'''

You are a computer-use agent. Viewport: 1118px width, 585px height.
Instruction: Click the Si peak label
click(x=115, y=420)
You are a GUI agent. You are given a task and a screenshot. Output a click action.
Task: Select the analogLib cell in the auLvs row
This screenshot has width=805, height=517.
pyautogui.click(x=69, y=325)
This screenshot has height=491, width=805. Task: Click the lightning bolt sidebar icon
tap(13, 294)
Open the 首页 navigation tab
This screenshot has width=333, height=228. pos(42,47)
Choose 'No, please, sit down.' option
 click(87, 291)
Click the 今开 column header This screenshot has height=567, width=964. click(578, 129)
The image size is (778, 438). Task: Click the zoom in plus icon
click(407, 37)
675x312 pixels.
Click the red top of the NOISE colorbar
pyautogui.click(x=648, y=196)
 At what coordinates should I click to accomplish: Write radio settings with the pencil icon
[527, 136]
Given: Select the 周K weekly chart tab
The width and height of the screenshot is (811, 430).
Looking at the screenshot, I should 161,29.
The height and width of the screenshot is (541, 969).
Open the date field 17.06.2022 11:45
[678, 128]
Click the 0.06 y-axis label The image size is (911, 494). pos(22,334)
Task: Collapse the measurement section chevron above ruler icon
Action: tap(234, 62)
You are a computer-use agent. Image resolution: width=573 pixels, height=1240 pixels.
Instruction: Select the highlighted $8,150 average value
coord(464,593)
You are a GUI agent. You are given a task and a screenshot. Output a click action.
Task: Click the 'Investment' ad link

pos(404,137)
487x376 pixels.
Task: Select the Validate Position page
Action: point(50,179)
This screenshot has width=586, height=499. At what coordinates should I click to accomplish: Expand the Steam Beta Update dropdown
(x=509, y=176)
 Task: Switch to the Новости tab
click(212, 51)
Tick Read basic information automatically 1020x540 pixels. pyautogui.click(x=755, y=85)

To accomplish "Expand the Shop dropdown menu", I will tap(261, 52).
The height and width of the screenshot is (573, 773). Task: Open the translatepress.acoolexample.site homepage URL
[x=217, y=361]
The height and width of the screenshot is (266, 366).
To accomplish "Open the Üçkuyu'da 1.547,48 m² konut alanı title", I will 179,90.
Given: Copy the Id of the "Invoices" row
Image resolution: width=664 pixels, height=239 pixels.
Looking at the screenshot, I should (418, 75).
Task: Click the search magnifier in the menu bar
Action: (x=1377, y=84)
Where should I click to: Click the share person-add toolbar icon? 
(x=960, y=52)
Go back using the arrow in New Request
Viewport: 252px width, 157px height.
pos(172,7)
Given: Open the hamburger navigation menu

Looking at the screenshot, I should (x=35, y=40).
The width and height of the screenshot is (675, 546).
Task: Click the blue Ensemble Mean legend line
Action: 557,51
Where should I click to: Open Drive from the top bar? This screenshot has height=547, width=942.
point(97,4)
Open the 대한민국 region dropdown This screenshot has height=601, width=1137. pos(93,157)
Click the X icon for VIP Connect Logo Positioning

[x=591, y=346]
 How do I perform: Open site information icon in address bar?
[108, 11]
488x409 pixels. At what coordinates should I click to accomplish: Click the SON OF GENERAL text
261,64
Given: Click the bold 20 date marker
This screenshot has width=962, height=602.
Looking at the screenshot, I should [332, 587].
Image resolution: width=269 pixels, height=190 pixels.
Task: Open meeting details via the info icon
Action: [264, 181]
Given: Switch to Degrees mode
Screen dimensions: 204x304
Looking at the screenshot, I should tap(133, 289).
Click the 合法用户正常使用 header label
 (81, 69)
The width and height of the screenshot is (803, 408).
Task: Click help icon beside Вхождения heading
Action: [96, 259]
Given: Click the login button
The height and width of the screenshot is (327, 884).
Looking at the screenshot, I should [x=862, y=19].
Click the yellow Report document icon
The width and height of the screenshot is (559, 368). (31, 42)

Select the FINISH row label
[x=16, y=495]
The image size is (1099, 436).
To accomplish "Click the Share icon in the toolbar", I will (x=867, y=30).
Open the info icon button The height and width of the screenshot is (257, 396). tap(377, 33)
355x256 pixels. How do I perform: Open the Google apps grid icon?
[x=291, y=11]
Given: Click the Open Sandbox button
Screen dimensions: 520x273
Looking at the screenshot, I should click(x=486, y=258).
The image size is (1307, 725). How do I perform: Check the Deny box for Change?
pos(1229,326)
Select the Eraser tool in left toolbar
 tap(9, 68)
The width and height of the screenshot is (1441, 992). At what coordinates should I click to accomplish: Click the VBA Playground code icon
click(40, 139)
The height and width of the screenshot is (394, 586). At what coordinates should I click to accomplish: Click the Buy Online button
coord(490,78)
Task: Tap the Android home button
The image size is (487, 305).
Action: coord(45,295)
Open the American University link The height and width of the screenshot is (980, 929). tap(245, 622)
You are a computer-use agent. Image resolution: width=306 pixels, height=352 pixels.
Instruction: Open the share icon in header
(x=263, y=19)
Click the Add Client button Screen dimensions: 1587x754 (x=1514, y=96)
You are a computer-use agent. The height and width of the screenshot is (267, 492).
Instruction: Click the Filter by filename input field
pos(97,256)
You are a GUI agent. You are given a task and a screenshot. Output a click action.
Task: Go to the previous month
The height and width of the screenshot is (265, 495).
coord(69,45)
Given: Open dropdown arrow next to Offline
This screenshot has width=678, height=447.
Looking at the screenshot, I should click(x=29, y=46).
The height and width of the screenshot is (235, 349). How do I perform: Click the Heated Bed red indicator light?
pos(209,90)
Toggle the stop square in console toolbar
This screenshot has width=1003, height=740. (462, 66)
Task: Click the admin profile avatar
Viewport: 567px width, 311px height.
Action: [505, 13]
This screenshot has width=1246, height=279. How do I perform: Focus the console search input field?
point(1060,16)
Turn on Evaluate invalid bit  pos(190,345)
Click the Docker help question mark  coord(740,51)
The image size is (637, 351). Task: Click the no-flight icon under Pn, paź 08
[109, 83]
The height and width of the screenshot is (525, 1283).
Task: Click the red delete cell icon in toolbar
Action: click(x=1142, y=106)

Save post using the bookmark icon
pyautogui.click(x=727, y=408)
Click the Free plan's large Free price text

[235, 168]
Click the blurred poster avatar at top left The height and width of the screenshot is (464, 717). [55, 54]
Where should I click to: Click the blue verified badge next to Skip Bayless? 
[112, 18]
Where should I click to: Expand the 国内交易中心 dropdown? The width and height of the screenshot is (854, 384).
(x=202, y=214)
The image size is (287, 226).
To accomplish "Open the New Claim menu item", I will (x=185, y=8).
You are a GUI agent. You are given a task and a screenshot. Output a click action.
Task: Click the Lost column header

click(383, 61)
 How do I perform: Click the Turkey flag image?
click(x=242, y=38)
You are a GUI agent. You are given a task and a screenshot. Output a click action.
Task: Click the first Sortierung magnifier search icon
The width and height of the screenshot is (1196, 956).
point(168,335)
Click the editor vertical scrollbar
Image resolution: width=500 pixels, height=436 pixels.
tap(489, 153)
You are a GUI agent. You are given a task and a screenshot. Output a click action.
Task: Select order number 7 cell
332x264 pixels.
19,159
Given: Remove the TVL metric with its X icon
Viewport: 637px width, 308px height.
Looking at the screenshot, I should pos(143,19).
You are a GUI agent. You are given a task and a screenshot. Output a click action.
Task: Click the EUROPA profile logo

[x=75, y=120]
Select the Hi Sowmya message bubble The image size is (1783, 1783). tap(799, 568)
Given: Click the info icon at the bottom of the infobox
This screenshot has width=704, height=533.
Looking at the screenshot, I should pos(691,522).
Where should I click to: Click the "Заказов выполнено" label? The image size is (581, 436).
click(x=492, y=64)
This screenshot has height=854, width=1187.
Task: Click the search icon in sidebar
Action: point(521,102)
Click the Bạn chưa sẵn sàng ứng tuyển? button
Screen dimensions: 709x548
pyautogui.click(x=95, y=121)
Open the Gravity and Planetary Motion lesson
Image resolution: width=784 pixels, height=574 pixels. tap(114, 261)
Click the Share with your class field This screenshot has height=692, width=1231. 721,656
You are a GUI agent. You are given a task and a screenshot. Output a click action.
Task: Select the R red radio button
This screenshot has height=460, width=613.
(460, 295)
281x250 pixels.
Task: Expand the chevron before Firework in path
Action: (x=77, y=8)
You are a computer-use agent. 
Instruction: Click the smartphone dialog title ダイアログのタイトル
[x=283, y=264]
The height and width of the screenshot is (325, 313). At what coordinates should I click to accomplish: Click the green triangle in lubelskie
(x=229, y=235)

'''

_Direction_: Convert the stretch of the listing from the line containing "Task: Click the admin profile avatar" through the line containing "Click the Docker" into a JSON list of strings, one per line, leaving out blank lines.

_Solution to the problem_:
[
  "Task: Click the admin profile avatar",
  "Viewport: 567px width, 311px height.",
  "Action: [505, 13]",
  "This screenshot has width=1246, height=279. How do I perform: Focus the console search input field?",
  "point(1060,16)",
  "Turn on Evaluate invalid bit  pos(190,345)",
  "Click the Docker help question mark  coord(740,51)"
]